Madrugamos. Às 5 horas da manhã para entrar no parque para o amanhecer. Uma caminhada longa entre árvores altas e frondosas, como a ceiba, a árvore sagrada da vida. E entre alguns animais rastejantes, passáros e… eis que a guia exclama: “olhem um quati!”,  um mamífero de quatro patas e uma longa cauda, que ultimamente pela seca estaria desaparecido. O seu entusiasmo e espanto era autêntico. Caminhávamos com uma família guatemalteca. Os olhos de Ernesto, filho do casal com apenas 8 anos de idade, rejubilavam de alegria. A caminhada levava-nos ao templo IV. Uma escadaria em madeira inclinada para ascender ao topo da pirâmide. E ali, às 5h30m estávamos todos em silêncio a assistir à neblina a repousar sobre o topo da selva, sobre o pico das várias pirâmides que emergiam da selva. Todos sentados, suspensos na beleza do amanhecer. Em silêncio, como se fosse uma meditação. E ficaríamos ali horas simplesmente a observar, sem palavras, rendidos à natureza e à história. Há lugares que transmitem uma energia inexplicável. Regressava à minha Guatemala, estava de novo em casa.

tikal3 guatemala looking around

Tikal é patrimónimo mundial da UNESCO desde 1979. Uma cidade poderosa e de grandes dimensões repleta de templos, pirâmides e acrópoles, onde chegaram a ter mais de 90 000 habitantes numa época pré-colombiana.
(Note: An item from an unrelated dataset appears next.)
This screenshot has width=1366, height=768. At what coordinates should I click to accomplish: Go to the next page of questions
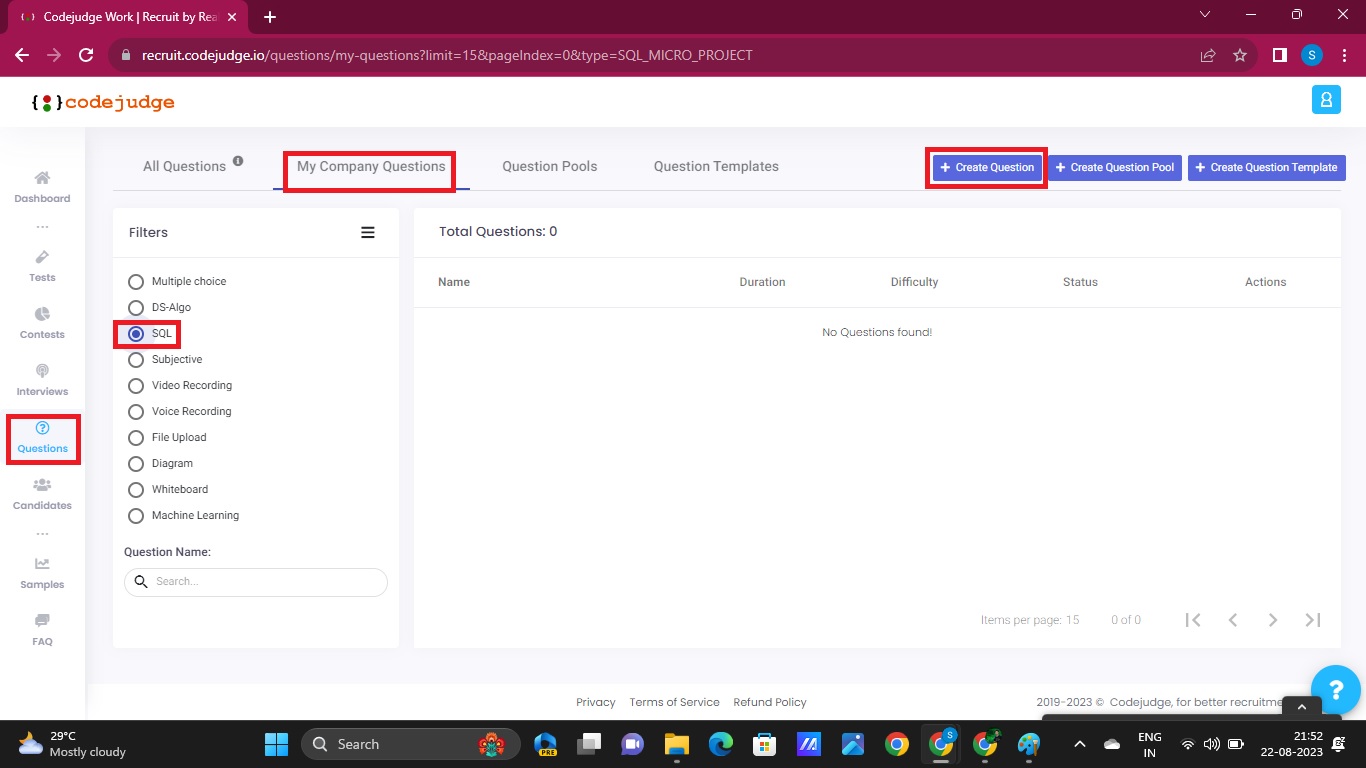click(x=1273, y=620)
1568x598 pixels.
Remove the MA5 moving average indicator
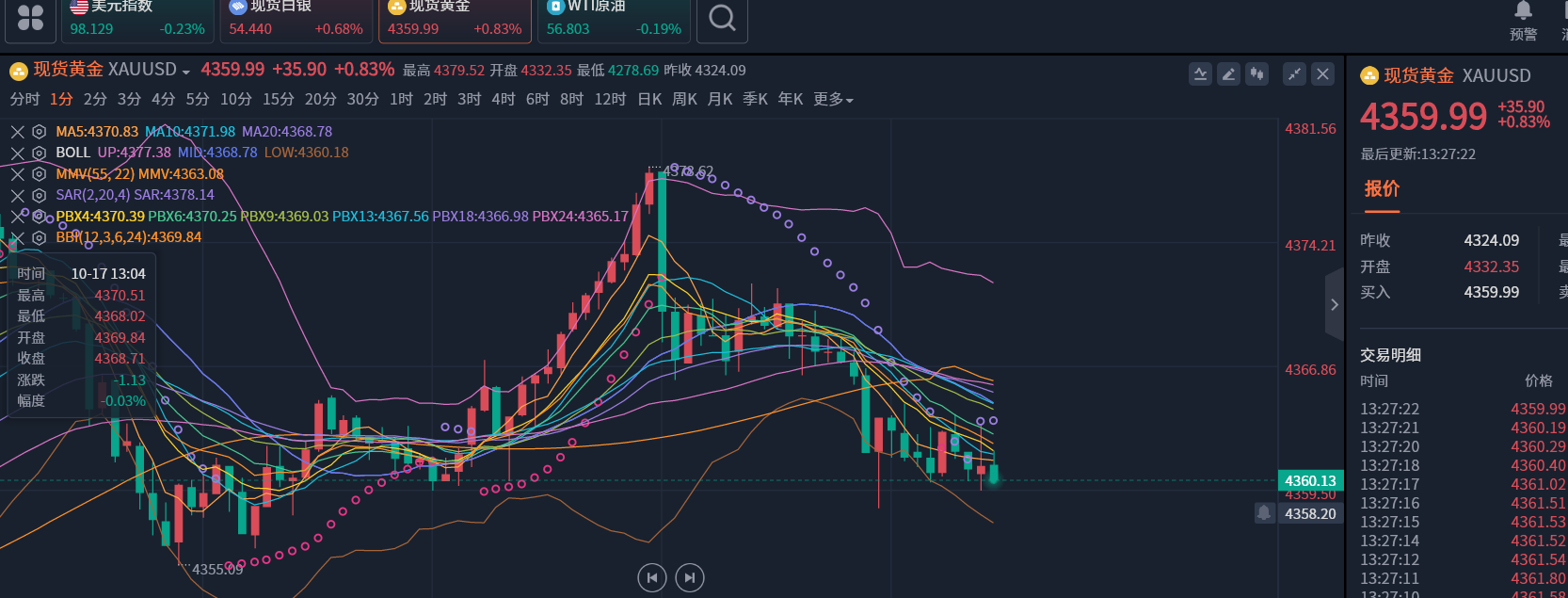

Na parte central do parque existiam duas acrópoles ao lado do templo do Grande Jaguar, o templo mais imponente pertencente ao rei do cidade maia. Às portas da pirâmide existia um túmulo de pedra de lima onde os pertencentes mais valiosos do rei eram sepultados, ali foi encontrado muito cacau, a moeda mais valiosa daquela época. E em frente ao templo do Grande Jaguar encontrava-se o templo II, um dos únicos templos maias encontrados dedicados a uma mulher. O parque é grandioso, perdia entre a selva maravilhada com toda a cidade. Na Praça dos Sete Templos ou no Mundo Perdido ou no Templo V. Na Praça Oeste, nos complexos Q, H ou P. Todos os caminhos eram novas descobertas.
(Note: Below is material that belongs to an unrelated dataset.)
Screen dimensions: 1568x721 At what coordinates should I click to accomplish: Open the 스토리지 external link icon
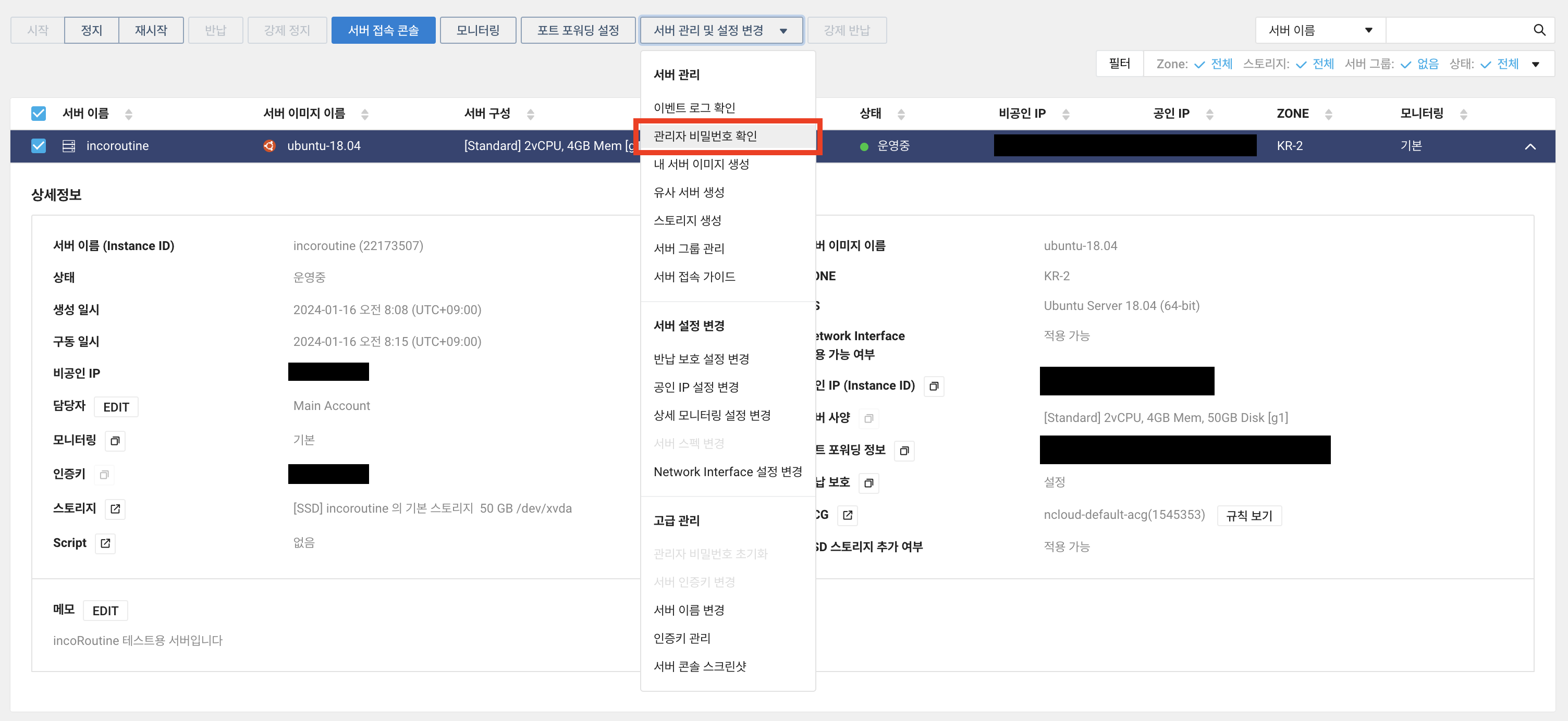[x=115, y=508]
Para os amantes de arqueologia Tikal deve ser extraordinário! Ou pleonasmando: extraordinamente magnífico! Depois da visita pelo amanhecer, percorria sozinha todos os recantos, subia a todos os templos e fotografava lentamente. O calor abafava e sobre a sombra das árvores descansava na companhia de um livro e a melodia dos pássaros. Não há cenário melhor do que ler uma história num local histórico como Tikal. Ali, devoraria livros. Livros de aventura, livros de história antiga, contos de fada, lendas e mitos. Imaginava-me em enredos misteriosos de outras galáxias.
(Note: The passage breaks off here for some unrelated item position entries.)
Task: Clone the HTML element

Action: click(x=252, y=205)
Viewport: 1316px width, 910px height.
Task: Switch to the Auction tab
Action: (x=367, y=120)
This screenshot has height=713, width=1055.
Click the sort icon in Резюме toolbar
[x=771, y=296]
Tikal é o cenário ideal para livros, fotografias e até para filmes. Naquela manhã, um grupo de protagonistas de placas e reflectores filmaram um filme de aventura na acrópole norte de Tikal. Frente ao templo de jaguar, um fotógrafo tirava fotografias que faziam-me lembrar as fotografias da escola primária. E famílias sentavam-se à sombra das árvores na praça admirando a paisagem.

Templo do Grande Jaguar

Templo do Grande Jaguar

Cansava-me do calor húmido de Tikal. Nunca me cansaria de estar entre os templos de Tikal. E dali seguia viagem para Flores, no departamento de Péten, a uma hora de viagem. Voltava às aventureiras viagens em chicken buses. E desta vez, tinha a sorte de a fazer gratuitamente com um grupo de estudantes de uma escola de Xela. Apertadinha mas no melhor lugar do autocarro travava uma das interessantes conversas com o motorista do autocarro.